____ Record excerpts
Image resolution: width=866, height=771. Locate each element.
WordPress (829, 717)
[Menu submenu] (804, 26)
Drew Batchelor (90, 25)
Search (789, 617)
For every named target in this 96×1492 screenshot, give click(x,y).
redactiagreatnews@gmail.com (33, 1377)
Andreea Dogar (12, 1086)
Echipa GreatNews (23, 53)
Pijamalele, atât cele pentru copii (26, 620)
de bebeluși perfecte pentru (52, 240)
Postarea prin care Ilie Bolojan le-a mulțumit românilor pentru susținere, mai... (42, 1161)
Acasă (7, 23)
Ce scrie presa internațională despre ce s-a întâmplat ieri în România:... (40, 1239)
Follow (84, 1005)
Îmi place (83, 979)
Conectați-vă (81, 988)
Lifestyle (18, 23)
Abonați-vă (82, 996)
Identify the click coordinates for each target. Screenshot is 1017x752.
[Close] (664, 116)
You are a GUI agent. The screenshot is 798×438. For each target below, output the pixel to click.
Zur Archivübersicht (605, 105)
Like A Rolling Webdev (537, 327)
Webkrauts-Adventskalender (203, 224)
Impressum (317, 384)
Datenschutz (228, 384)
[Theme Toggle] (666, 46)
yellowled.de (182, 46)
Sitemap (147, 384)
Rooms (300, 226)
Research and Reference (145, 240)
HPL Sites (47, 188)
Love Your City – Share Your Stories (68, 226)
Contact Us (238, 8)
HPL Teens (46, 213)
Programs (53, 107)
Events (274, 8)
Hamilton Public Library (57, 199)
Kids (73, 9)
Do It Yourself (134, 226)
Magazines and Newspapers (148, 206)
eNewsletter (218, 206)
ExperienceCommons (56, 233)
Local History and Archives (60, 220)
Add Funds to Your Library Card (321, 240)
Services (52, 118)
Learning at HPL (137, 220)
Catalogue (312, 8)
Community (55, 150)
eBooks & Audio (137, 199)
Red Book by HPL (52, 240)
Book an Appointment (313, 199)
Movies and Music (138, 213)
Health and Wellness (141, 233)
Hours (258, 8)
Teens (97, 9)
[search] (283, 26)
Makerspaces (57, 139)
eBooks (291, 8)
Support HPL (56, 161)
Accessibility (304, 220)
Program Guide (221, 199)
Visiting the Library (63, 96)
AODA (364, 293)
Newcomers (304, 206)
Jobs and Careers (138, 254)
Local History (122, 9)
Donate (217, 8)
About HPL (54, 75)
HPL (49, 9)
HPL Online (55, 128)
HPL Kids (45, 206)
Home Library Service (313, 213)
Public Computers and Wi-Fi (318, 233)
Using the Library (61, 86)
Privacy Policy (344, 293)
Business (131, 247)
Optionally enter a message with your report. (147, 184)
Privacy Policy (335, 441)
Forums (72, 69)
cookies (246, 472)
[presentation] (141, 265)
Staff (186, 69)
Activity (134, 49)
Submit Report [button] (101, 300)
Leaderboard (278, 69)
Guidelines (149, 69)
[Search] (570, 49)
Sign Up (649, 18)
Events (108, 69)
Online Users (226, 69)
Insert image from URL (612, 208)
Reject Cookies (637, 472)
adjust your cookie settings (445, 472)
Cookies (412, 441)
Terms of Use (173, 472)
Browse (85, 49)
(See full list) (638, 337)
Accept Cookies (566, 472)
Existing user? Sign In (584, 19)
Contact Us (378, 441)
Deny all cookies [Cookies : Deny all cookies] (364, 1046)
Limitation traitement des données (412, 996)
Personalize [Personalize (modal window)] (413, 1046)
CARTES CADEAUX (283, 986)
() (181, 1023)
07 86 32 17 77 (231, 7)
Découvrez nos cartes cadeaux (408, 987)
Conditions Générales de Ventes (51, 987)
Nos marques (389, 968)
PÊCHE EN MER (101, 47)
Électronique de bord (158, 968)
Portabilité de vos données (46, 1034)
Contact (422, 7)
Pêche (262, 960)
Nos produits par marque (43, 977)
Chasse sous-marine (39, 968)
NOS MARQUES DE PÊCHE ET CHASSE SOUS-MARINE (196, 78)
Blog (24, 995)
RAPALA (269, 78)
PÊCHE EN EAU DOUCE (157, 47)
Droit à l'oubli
________
Please swap "Contact Us" for "Get in Touch" in the stretch of the material from the line containing "Webkrauts-Adventskalender (203, 224)" through the line containing "Book an Appointment (313, 199)", and give those lines again with nothing else changed.

**Written solution:**
Webkrauts-Adventskalender (203, 224)
Impressum (317, 384)
Datenschutz (228, 384)
[Theme Toggle] (666, 46)
yellowled.de (182, 46)
Sitemap (147, 384)
Rooms (300, 226)
Research and Reference (145, 240)
HPL Sites (47, 188)
Love Your City – Share Your Stories (68, 226)
Get in Touch (238, 8)
HPL Teens (46, 213)
Programs (53, 107)
Events (274, 8)
Hamilton Public Library (57, 199)
Kids (73, 9)
Do It Yourself (134, 226)
Magazines and Newspapers (148, 206)
eNewsletter (218, 206)
ExperienceCommons (56, 233)
Local History and Archives (60, 220)
Add Funds to Your Library Card (321, 240)
Services (52, 118)
Learning at HPL (137, 220)
Catalogue (312, 8)
Community (55, 150)
eBooks & Audio (137, 199)
Red Book by HPL (52, 240)
Book an Appointment (313, 199)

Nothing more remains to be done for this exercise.